New Hub Scheme For Next Chip

tonyp12 · 2014-05-14 14:21

>experiment which eventually proves theory.

If Chip says the 4bit column-banking runs at 200mhz from $xxxx0-to-$xxxxF addresses, I take his word for it but if experimenting shows otherwise then there is a hardware bug and much bigger problem.

Say my cog right at this movement can only access any hub address that ends in $xxxxA but I want to read address $8207
I will have to wait until $xxx7 railcar shows up at my station.
Not much to prove as mathematically it's all there, as we know the robin speed and we know how many clocks a cog instruction takes.

>Why would it not be linear ?. It needs to be predictable, and easy to visualize.
Maybe a common code routine will benefit from having two neighboring longs showing up after 2clocks?
Or you just have to interleave your code (or hub variables) so windows match up good.

btw, how many clocks does a RDLong take if there is 0 clock stall? is it's like P1? double the normal cog instruction = 4clocks for the P2

And is hub access only for longs now?, so the actual round robin hub address in bytes would be: %xxxxx111100
as the two lower bits are always zero "if you could" refer to hub as byte addresses?
If Robin is for bytes, when RDLONG can only access at 0,4,8,C Slots of the Robin?

jmg · 2014-05-14 14:28

Roy Eltham wrote: »

I look at compiler generated assembly code all the time. It's not nearly as bad as you are making it out to be. In a typical stream of 16 instructions you'll find on average 2-3 branches, and MOST of the time those branches are skipping over 1 or 2 instructions if they are taken. So you often end up executing more than half of those 16 instructions, quite often 2/3rds+.

I'd agree.
Compilers can even decide to copy different size chunks, as software optimise improves, and the tools can report when across-block reloads are needed.
That will mean the most important inner-loops, can avoid re-loads.

Do you know if relative addressing is still in the opcodes ? - as that will make such code-moving a lot easier.

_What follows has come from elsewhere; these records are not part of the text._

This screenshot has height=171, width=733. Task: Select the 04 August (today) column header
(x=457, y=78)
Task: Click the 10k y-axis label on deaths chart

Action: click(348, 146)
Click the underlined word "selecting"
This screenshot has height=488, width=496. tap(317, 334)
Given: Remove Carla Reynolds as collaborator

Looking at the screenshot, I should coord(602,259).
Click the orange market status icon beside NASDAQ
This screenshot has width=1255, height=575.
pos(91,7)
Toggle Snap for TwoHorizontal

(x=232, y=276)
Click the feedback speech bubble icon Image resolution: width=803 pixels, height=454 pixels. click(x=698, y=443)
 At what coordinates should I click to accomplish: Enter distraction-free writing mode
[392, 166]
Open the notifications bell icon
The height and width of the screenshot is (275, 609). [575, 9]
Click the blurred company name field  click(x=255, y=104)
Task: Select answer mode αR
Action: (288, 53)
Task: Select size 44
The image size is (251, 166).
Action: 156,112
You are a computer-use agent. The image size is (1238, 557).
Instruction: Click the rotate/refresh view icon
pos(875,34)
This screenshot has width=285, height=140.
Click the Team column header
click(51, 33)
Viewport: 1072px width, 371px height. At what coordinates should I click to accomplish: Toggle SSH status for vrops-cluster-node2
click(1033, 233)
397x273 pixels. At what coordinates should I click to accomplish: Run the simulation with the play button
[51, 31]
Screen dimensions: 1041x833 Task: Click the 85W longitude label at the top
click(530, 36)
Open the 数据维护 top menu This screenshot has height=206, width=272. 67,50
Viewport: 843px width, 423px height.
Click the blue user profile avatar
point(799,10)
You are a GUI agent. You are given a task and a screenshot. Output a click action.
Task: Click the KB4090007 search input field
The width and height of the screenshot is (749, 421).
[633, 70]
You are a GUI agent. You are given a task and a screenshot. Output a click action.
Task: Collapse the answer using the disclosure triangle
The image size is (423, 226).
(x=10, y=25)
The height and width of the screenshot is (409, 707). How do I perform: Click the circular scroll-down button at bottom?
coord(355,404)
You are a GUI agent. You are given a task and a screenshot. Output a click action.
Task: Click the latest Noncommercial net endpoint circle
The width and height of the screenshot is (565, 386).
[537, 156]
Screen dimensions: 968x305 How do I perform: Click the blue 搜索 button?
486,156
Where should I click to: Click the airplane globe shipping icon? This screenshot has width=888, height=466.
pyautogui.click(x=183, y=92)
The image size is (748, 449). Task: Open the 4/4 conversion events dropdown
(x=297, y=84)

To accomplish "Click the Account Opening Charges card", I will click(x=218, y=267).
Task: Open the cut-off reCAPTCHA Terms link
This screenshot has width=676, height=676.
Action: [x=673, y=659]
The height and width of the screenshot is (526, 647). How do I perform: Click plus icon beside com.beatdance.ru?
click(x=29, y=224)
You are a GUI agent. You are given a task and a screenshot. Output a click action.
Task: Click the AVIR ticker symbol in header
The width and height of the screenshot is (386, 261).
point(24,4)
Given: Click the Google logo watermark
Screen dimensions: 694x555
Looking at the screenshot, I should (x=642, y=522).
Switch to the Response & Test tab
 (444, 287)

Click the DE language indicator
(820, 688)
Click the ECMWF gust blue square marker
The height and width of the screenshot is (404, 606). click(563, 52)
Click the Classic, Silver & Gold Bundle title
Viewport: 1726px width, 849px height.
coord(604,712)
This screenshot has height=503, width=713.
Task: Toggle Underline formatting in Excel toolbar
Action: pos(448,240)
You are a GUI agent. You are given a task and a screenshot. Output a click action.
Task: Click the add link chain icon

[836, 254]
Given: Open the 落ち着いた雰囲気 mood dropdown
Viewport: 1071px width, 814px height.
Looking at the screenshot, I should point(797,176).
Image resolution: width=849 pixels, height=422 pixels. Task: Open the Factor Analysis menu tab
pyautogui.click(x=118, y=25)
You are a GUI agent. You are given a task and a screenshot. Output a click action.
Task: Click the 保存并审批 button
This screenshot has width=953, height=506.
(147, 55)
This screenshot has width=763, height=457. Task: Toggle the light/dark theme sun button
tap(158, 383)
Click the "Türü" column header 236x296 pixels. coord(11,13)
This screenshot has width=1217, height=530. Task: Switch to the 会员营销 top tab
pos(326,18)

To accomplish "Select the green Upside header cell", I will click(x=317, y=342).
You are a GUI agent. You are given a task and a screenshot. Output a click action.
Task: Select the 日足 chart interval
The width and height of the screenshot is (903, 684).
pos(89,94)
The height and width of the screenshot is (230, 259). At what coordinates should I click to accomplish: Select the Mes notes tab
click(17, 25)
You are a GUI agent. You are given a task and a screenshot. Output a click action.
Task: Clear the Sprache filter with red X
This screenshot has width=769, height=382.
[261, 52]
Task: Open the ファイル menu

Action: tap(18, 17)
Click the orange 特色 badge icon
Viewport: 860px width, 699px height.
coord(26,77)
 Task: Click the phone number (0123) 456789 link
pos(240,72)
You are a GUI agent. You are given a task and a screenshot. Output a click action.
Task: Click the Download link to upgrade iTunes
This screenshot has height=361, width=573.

A relative Skip/Short jump, and this type of far-jump-avoid, will also help with Code designed to XIP from QuadSPI memory.
The problems are very similar, where a big jump has a higher relative cost, than a very small forward one.
Of course, QuadSPI has very large sizes, for low cost.

cgracey · 2014-05-14 14:40

I got this new memory scheme implemented in Verilog.

It takes ~9,000 LE's, which is equivalent to ~2 cogs. It's hefty, for sure, but buys a lot of performance.

It's closing timing at ~140MHz, which is pretty decent, and on par with a cog's timing, so far. That means we can likely go 160MHz on the FPGA, but not 200MHz. The silicon will be able to reach 200MHz, though, and maybe higher.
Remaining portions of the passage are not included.